We have reported that lecithin-conjugated recombinant human Cu, Zn-superoxide dismutase (lecithinized SOD) has greater pharmacological potency than unmodified SOD through an increase in cell membrane affinity and half-life in plasma. Recently, ischemia or hypoxia alone has been suggested to result in increased superoxide anions, which lead to apoptosis in cardiomyocytes. We tested the effect of lecithinized SOD in reducing the infarct size following prolonged myocardial ischemia without reperfusion. Rats were subjected to a 24-h left coronary occlusion. Lecithinized SOD, unmodified SOD, free lecithin derivative or PBS was administered intravenously 30 min before coronary occlusion. SOD concentration of the heart, measured by ELISA, was higher in the lecithinized SOD-treated group than in the other groups 24 h after administration. The infarct area ratio of the heart, assessed by TTC staining, in the lecithinized SOD-treated group was significantly smaller than those of the other groups. Both TUNEL-positive cardiomyocytes and DNA laddering were attenuated in the ischemic area of the heart treated with lecithinized SOD. Single bolus administration of lecithinized SOD had a cardioprotective effect against ischemia without reperfusion in the rat model of acute myocardial infarction, possibly due to its sustained high tissue concentration.
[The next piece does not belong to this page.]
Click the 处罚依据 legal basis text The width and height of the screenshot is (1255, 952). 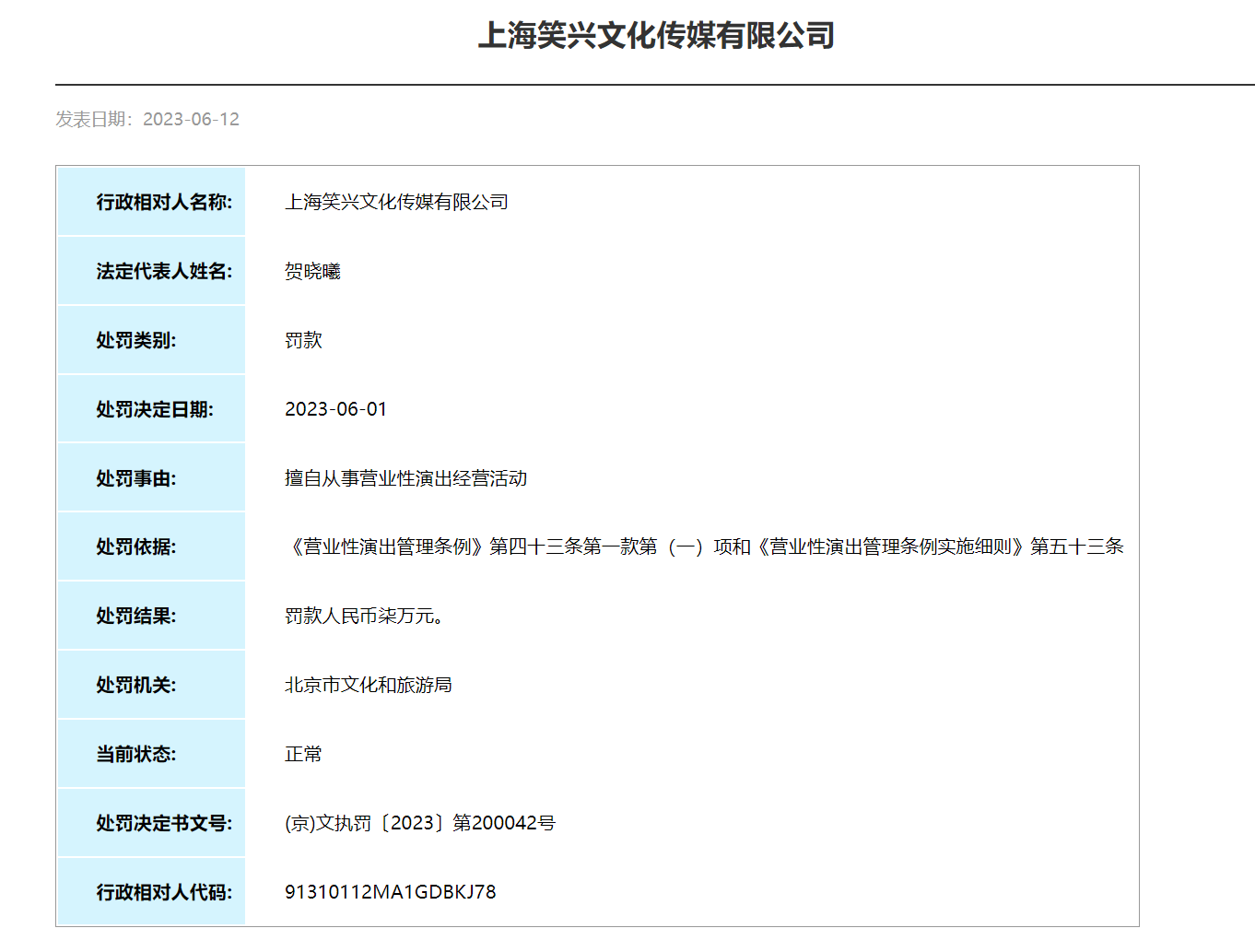point(704,547)
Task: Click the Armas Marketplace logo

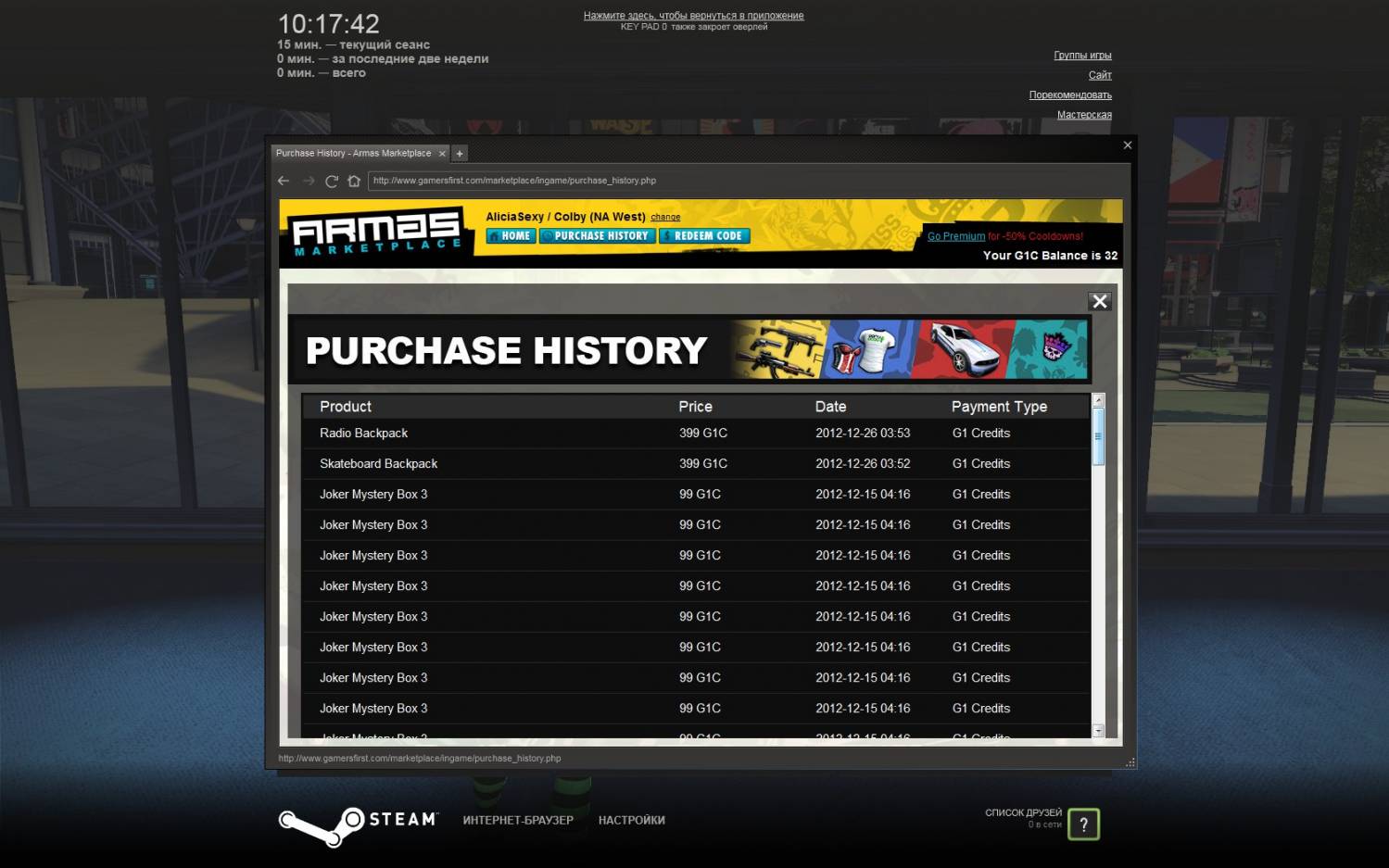Action: 377,233
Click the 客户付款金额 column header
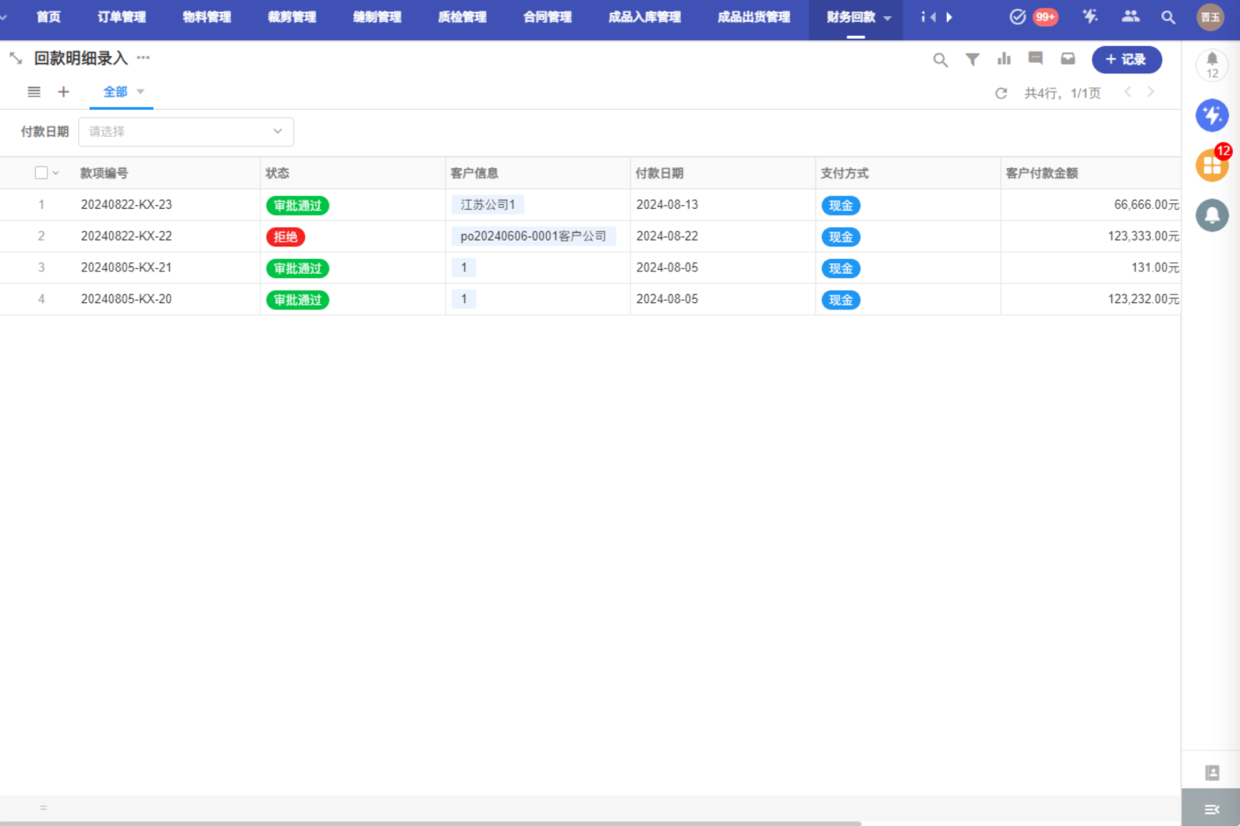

机译:我们已经报道了卵磷脂缀合的重组人铜,锌超氧化物歧化酶(卵磷脂化的SOD)比未修饰的SOD具有更大的药理作用力,这是通过增加细胞膜亲和力和血浆半衰期来实现的。近来,已建议仅缺血或缺氧会导致超氧阴离子增加,从而导致心肌细胞凋亡。我们测试了卵磷脂超氧化物歧化酶在减少心肌缺血(无再灌注)后减少梗死面积方面的作用。对大鼠进行24小时左冠状动脉阻塞。在冠状动脉闭塞前30分钟静脉内施用卵磷脂SOD,未修饰的SOD,游离卵磷脂衍生物或PBS。卵磷脂化SOD治疗组在给药后24小时,通过ELISA测定的心脏SOD浓度高于其他组。通过TTC染色评估,卵磷脂SOD治疗组的心脏梗死面积比显着小于其他组。 TUNEL阳性的心肌细胞和DNA梯形在卵磷脂SOD处理的心脏缺血区域均减弱。在急性心肌梗死的大鼠模型中,单次推注卵磷脂化的SOD具有抗缺血的心脏保护作用,而无需再灌注,这可能是由于其持续的高组织浓度。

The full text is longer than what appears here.